Picture source: Scott Olson, Getty Images via the NPR website:


4 thoughts on “PAB #2, Articles 1 and 2

  1. Nicole, I started working at a college 45 minutes from St. Louis right as Michael Brown was killed, and it was surreal. I’m curious about if/how you and Bernstein approached your classes differently, given everything that was and has been happening. Why do you think it is so difficult for people who teach developmental writing classes to move away from deficiency models? Why do the textbooks for developmental/basic writing classes continue to emphasize grammar and mechanics so heavily?


    1. Casey, one of the things Dr. R mentioned in class on Thursday was that the textbook market in some ways controls pedagogy today. I have had a similar experience. A colleague and I were tired of reductive and condescending basic writing texts, so we wrote one for use in our classes. We were signed with a national publisher. They made us alter the text in some ways, including more on research-writing than necessary for our students, for example, because Florida requires research-writing in their BW courses. We were reviewed well and even had profs who were willing to class test the book. Long story short (too late!): we were dropped by the publisher because the text was not plug ‘n’ play enough: late add adjuncts would not be able to pick up the book and teach with it the next day with X, Y, Z assignments in lockstep– nevermind that seasoned teachers and reviewers said that the book was exactly how they taught and/or allowed them the flexibility to teach their course’s objectives. I think the deficit model is what people often default to because it is easier to teach comma rules than it is to get students to truly re-see and rethink their papers.

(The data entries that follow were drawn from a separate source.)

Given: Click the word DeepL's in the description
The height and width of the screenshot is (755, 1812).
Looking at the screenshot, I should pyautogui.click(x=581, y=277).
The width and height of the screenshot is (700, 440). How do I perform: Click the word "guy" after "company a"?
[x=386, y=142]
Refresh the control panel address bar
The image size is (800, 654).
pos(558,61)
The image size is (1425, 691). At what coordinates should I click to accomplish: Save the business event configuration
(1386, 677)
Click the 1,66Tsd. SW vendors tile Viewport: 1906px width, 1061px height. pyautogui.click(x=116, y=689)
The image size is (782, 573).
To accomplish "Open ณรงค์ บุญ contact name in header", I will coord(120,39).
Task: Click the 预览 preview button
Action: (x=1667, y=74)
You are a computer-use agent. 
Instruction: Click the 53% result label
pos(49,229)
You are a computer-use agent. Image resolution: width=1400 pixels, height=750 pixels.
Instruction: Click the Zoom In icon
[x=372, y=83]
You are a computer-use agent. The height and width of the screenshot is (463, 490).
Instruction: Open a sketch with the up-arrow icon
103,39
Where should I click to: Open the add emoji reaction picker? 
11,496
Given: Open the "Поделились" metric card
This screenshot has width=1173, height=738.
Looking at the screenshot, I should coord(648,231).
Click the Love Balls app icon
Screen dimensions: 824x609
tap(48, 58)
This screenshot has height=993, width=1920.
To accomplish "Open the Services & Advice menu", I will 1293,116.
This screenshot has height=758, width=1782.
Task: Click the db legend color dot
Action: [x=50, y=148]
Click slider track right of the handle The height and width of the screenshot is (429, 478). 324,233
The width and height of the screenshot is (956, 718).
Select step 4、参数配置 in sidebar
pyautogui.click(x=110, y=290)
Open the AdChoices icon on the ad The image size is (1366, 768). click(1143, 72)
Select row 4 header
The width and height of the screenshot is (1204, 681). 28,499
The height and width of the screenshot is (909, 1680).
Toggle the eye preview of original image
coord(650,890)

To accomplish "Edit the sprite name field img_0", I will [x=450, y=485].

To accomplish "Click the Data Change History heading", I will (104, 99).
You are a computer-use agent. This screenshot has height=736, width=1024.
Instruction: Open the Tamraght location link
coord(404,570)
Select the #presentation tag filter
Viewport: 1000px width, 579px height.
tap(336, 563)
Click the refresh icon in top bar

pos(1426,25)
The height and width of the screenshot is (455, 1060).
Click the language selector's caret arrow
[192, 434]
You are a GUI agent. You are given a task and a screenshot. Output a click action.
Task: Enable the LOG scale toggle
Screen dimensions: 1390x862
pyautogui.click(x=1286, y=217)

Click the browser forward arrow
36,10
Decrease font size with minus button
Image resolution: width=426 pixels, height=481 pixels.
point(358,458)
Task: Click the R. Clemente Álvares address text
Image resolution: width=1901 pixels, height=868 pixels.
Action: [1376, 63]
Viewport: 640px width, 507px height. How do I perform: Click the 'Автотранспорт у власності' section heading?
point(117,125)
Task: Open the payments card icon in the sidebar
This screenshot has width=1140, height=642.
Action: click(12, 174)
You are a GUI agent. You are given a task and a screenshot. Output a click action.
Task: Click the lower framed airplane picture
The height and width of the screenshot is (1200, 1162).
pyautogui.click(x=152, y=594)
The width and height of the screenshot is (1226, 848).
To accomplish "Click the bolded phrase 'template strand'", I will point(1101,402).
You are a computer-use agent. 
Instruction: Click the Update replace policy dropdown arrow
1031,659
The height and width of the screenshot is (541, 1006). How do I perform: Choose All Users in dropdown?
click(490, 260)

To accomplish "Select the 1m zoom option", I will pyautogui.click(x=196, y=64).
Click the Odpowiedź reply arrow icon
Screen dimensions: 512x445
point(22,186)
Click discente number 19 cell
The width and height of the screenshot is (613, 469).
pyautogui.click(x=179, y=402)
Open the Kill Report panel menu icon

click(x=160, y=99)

      I don’t know if this is a national trend or not, but we have countless area high schools that tell students things like, “When you get to college, your paper will get an F if you have 3 major errors in it.” There is a horrible urban legend about what FYC classes are or should be, which means we have both students and FYC instructors who think they know what FYC is when it is much more rhet/comp and much less current traditionalist than the myth. If FYC at a community college is 20+ years behind the scholarship, then BW at community colleges can be even further behind that. My textbook is all about writing process, something that is hardly revolutionary, and, yet, it seems revolutionary because so few BW texts cover process is any depth.

      P.S. I do not want to make all community colleges sound bad. Mine has a thriving BW program taught mostly by full-timers. And I don’t want to make all part-timers sound bad either. Most of our full-timers (me included) were once part-timers too.

      Liked by 1 person

      1. Your experience makes me really glad that I have not continued working with a textbook publisher who shall remain unnamed. They were interested in having me write a first-year seminar textbook, but every idea that I pitched was too far removed from their basic content formula. I’ve watched one person become enmeshed with textbook publishers recently in BW, and it’s sort of amazing to me what kind of accolades roll toward someone who is responsible for the reproduction of more bad BW pedagogy through another EDNA, grammar-heavy textbook. I guess I shouldn’t be surprised because I was part of a project where I was called in to massively rewrite a text after the authors had been working on the book for four years, and the publishers canned the project after a couple of months. Have you ever shared your textbook experience with your students? I’d be interested in hearing how they process the situation.


      2. Notice I have not named mine either! I talked to someone else who was under contract with a different unnamed publisher, and she had similar experiences to mine (non-BW text), so I do not think it is publisher-specific but rather publisher-epidemic. Mostly, I share with my students what it was like to have the book under review and how I empathize with them during peer review. I try not to make them more frustrated with the textbook industry than they already are.